Thursday, July 11, 2013

The Mother of All (our) Moves

This move has proven to be the most challenging and difficult.  The last five years, in Bay Ridge, Brooklyn, are the longest that we have lived anywhere.

Many dear friends came to help us move out our furniture and clean on Saturday and I cannot tell you how grateful we are/were. 
I even had to get rid of the dishes from my wedding. Only one bowl, three salad plates and five big plates had survived. I did manage to take my china.
One of the things about Brooklyn is that they recently changed their trash laws.  It used to be that you could only put six things out on the curb to be taken, which is what I still thought.  But Daddy called and they told him that he could put out as many things as he needed to. So all the contents of our house, except for the boxes that we were taking on the plane were spewed out onto the street, except the few things our good friends took for their families (which made me feel very grateful, so thank you for doing it if you're one of those dear people). 

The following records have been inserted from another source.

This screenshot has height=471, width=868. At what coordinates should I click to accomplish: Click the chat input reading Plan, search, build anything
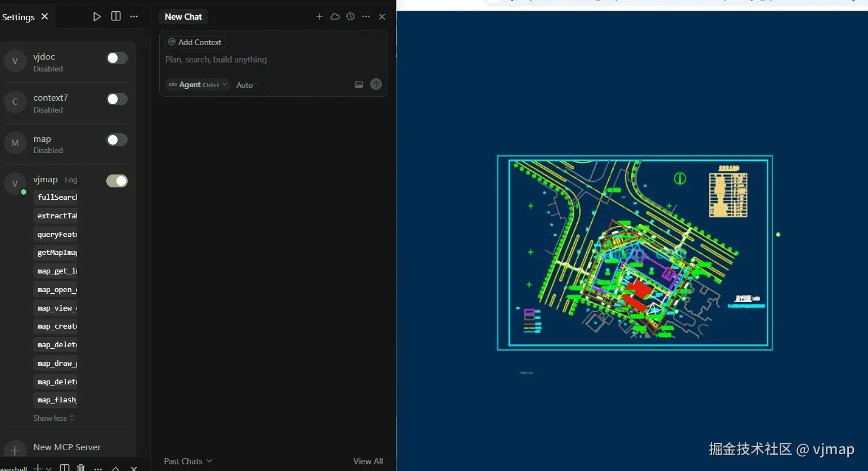[253, 60]
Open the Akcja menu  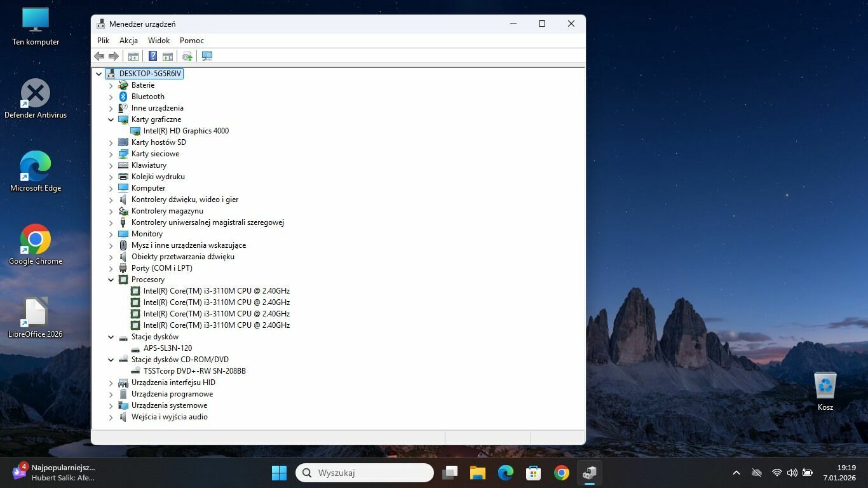(128, 40)
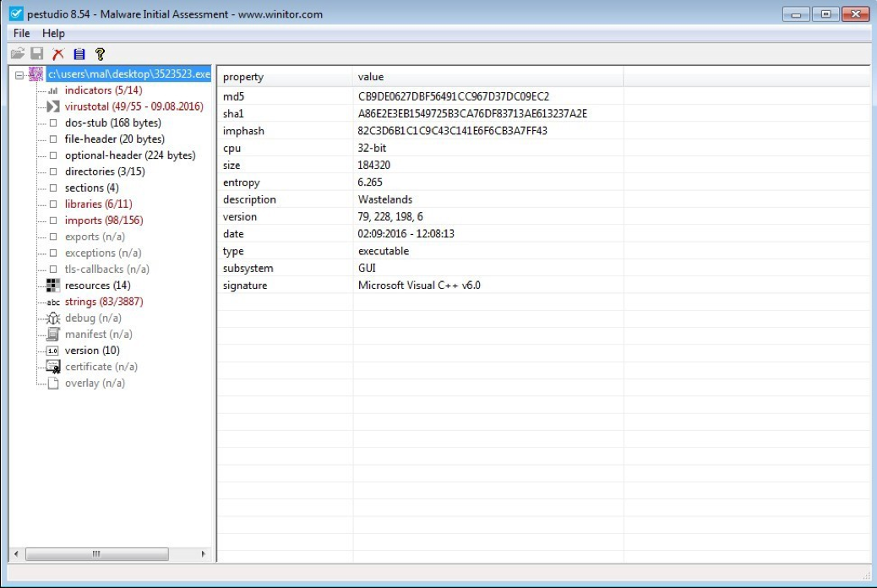Image resolution: width=877 pixels, height=588 pixels.
Task: Select the strings (83/3887) tree item
Action: [104, 302]
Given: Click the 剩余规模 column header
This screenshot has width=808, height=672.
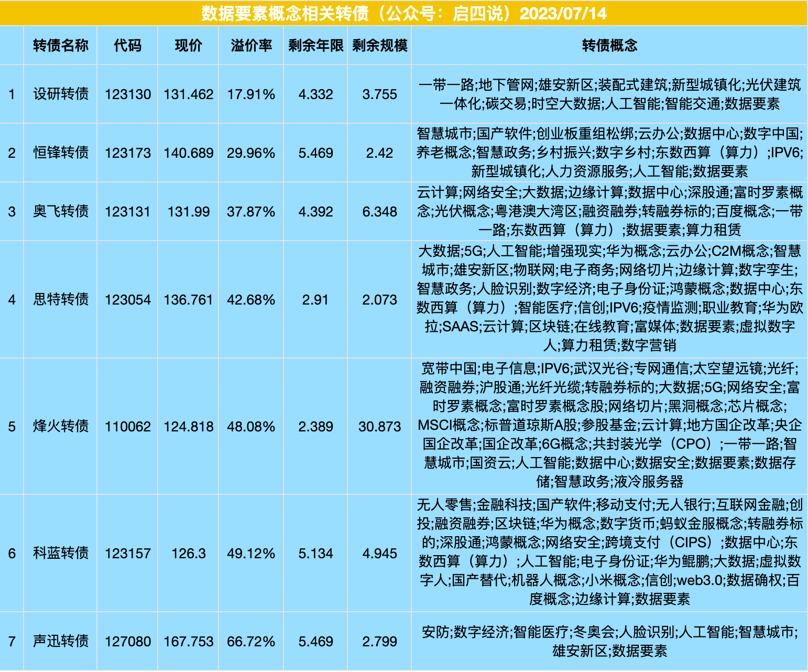Looking at the screenshot, I should coord(379,46).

When they had taken down our mattress, you S, T and R went out and jumped on it like it was a trampoline with several of the neighborhood children. You did that until it started to rain and you came back into the house soaking wet.

We had worked hard all day and I think I can honestly say that I had never seen you work so hard.  You fell right to sleep moments after your heads hit the pillow (for which I was very grateful). K, you were so good to sleep almost the entire day and only eat when I was completely tired and desperately needed a rest.

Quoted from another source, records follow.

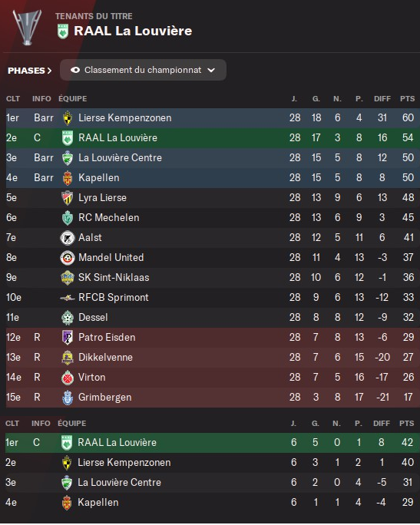420x525 pixels.
Task: Expand the dropdown chevron arrow
Action: pyautogui.click(x=211, y=70)
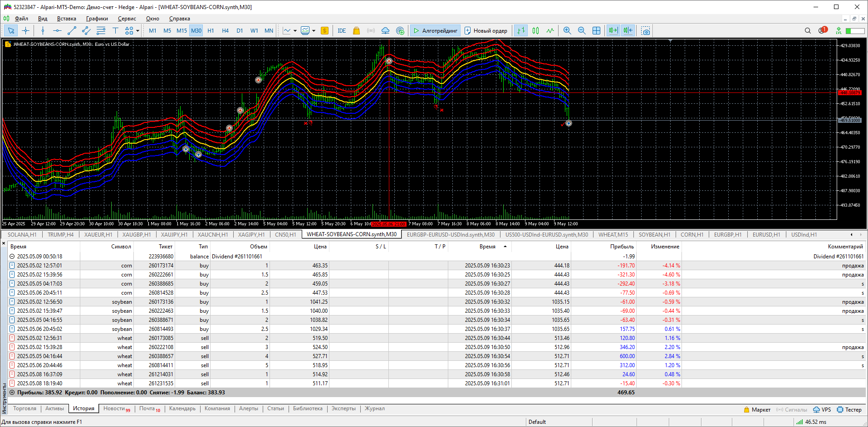Screen dimensions: 868x427
Task: Take a chart screenshot with camera icon
Action: pyautogui.click(x=646, y=31)
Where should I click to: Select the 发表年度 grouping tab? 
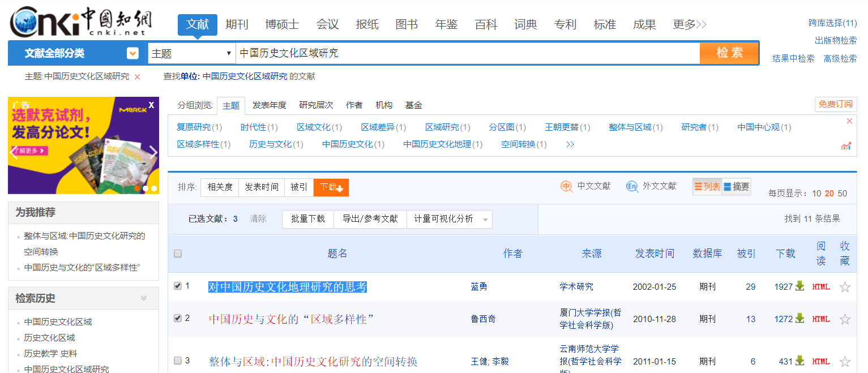(270, 105)
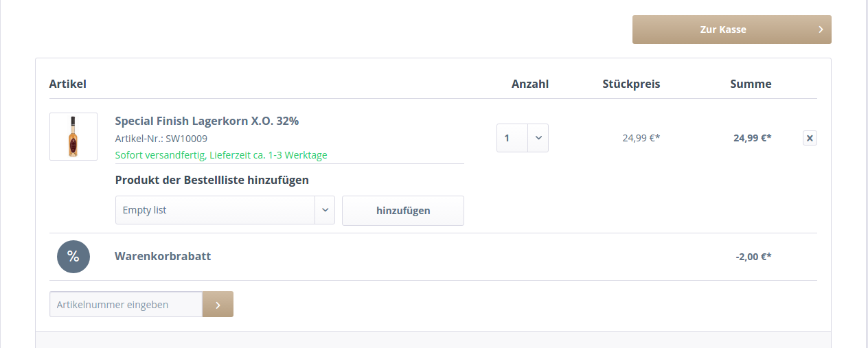Focus the Artikelnummer eingeben input field

(x=126, y=305)
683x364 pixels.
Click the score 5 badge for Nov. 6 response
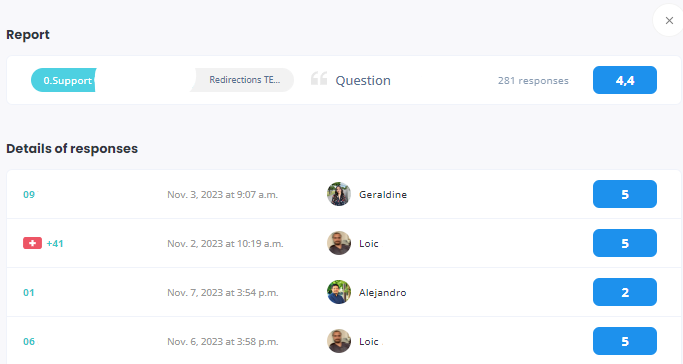tap(625, 341)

Daddy was up all night putting things out after the elders and some men from our ward came to carry out the heavy things.  He got it all out and there was an early trash pick up around 2 a.m. and they picked up one measly bag and left all the rest. Daddy knew he had to do something since quite often the mentality of the city, as we had found, was that the workers like to do the barest of the bare minimum and who cares if it impacts any one negatively (sorry, that is harsh, but that is how it felt---it's completely different in Oregon). So Daddy spread out the stuff so the trash men would pick it all up. 
Daddy is really amazing?!  It was one of those many times that I thought to myself how incredibly blessed I am to have married such a hard working, determined man!  I hope you are just as determined and hard working like him because if you are nothing will stop you from accomplishing your dreams and goals.

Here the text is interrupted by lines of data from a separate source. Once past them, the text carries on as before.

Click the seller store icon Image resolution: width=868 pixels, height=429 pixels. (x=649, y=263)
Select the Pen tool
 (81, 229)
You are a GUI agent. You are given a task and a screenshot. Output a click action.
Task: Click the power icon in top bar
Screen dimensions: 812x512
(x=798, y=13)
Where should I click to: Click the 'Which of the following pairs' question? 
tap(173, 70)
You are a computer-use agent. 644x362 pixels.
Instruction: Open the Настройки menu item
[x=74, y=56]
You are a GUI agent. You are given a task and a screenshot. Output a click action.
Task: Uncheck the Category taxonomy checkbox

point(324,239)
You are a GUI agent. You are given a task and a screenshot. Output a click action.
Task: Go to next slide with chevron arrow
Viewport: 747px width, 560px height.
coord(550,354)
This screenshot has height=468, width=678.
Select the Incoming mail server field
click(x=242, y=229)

There was a white van that the people filled to the brim with stuff they wanted to take.  They sat by much of the stuff for the entire night. Once Daddy saw someone stop to look at a chest of drawers and they walked over to the guy and said, "That's ours, but you can have it for $10."  The guy said, "Uh, no thanks" and left.  I would be lying if I did not say that perturbed me.  My guess is that is how they make a few extra bucks.
Daddy brought out the extra trumpets and they started playing them. It was 3 a.m. and they were playing trumpets on the street, until the police came and told them to stop.  They were so happy to get all those things, so that made me feel glad. 

They left at around 5 a.m. and Daddy finished around 6 a.m.  They left a lot of stuff.  The garbage men took everything.  We were so relieved. We did not want another sanitation ticket--they are expensive (think $100-200 a pop). 

Even now, two weeks later, I am soooooo grateful that that day is over.  It was probably the longest day of my life and thinking about it makes me feel tired.

On Saturday more dear friends came and helped us clean.  They took many of the things we had left (yay).  You, S and T, went to Whitney Jordan's house and played with your friend Blake. While R, you stayed and helped me with K.  I love you for that! 

1 comment:

  1. What a move! It must feel kind of nice though to get to start fresh.